Is it Safe to Take Antidepressants During Pregnancy?
When you’re pregnant, it’s normal to worry about how your diet, activity level, and environment will affect your baby. And, if you’re taking an antidepressant while pregnant, you may be especially concerned about your baby’s safety.
Many expectant moms believe that they need to stop taking all medications during pregnancy, but this isn’t true. Stopping the use of health-sustaining medications such as antidepressants, or reducing your dosage, can have serious consequences.
Suddenly stopping the use of antidepressants without medical supervision can cause your mental-health-related symptoms to return. In addition, expectant moms also may experience antidepressant withdrawal symptoms that range from unpleasant to dangerous, including:
- Anxiety, irritability, or mood changes
- Flu-like symptoms, such as muscle aches, chills, fatigue, and headache
- Insomnia, which may be accompanied by nightmares
- Nausea and vomiting
Evaluating the risks of antidepressant use during pregnancy
One of the biggest concerns of using antidepressants during pregnancy is birth defects.
It’s true that taking some medications during pregnancy, such as isotretinoin (Accutane or Claravis) and thalidomide (Thalomid), can cause severe birth defects. But, when it comes to taking antidepressants, the risk of birth defects is low—between 2-4 percent in the general population.
Also, if a woman takes certain anti-anxiety medications during pregnancy, there’s a very low risk that the newborn can experience withdrawal after birth.
It’s important to note that most clinical trials studying medications aren’t conducted with pregnant women. However, medical providers have access to information and studies performed after medications are on the market that provide data on whether they’re safe for expectant moms.
But, beyond evaluating birth defect risks with antidepressant use, providers have to consider the expectant mom’s overall mental and physical health and how that can affect the unborn baby’s health, too.
Untreated mental health conditions can pose health risks that are as serious or more serious than the possible side effects of taking antidepressants. These risks include preterm birth, low birth weight, developmental delays, and behavioral and emotional challenges.
However, medical providers recommend that expectant moms avoid taking medications that are new on the market. That’s because new medications haven’t been used or studied widely enough among pregnant women to generate findings about whether they’re safe.
A team approach to depression treatment in pregnant women
If you’re pregnant or thinking about becoming pregnant, talk to your prenatal care and mental health provider about your antidepressant regimen. Your providers will conduct a complete assessment of your condition and help you to weigh the benefits and risks of continuing to take an antidepressant.

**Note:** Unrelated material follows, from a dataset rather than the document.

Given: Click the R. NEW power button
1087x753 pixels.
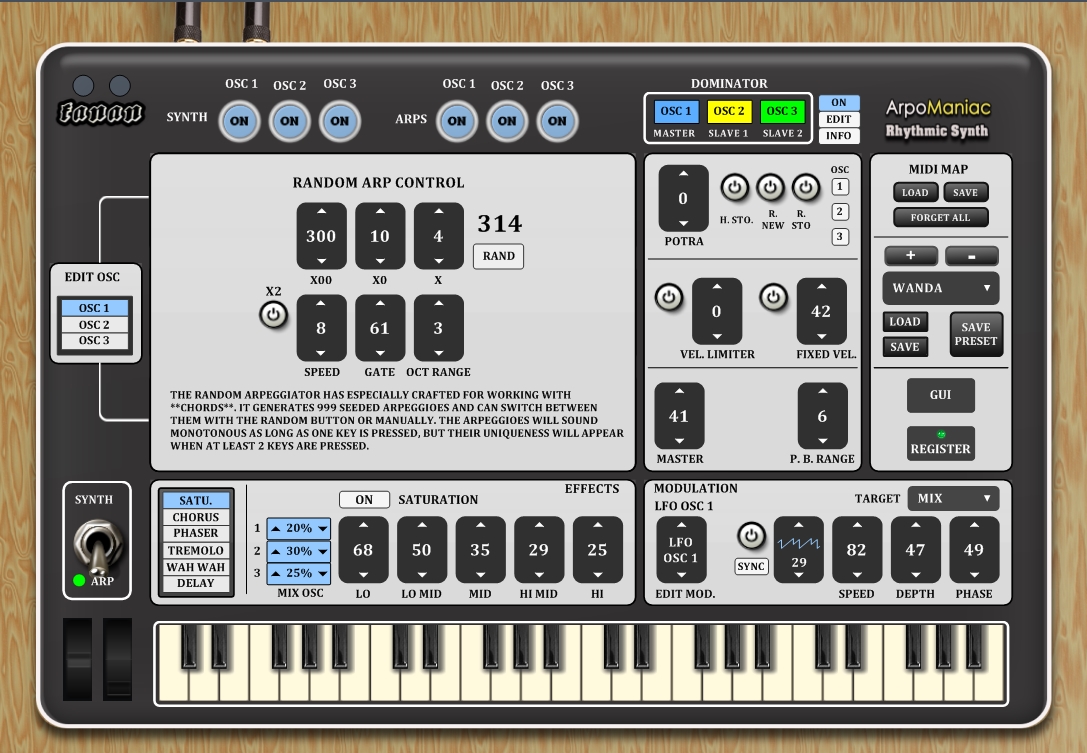Looking at the screenshot, I should click(770, 187).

If you have concerns about the safety of your unborn baby but need to continue taking antidepressants, talking to your providers can give you peace of mind. If necessary, your OB/GYN and mental health provider can switch you to a different medication with a lower risk or even lower your dose.
With information from your trusted medical team and attention to your overall physical and mental health, you can have a healthy pregnancy while taking an antidepressant.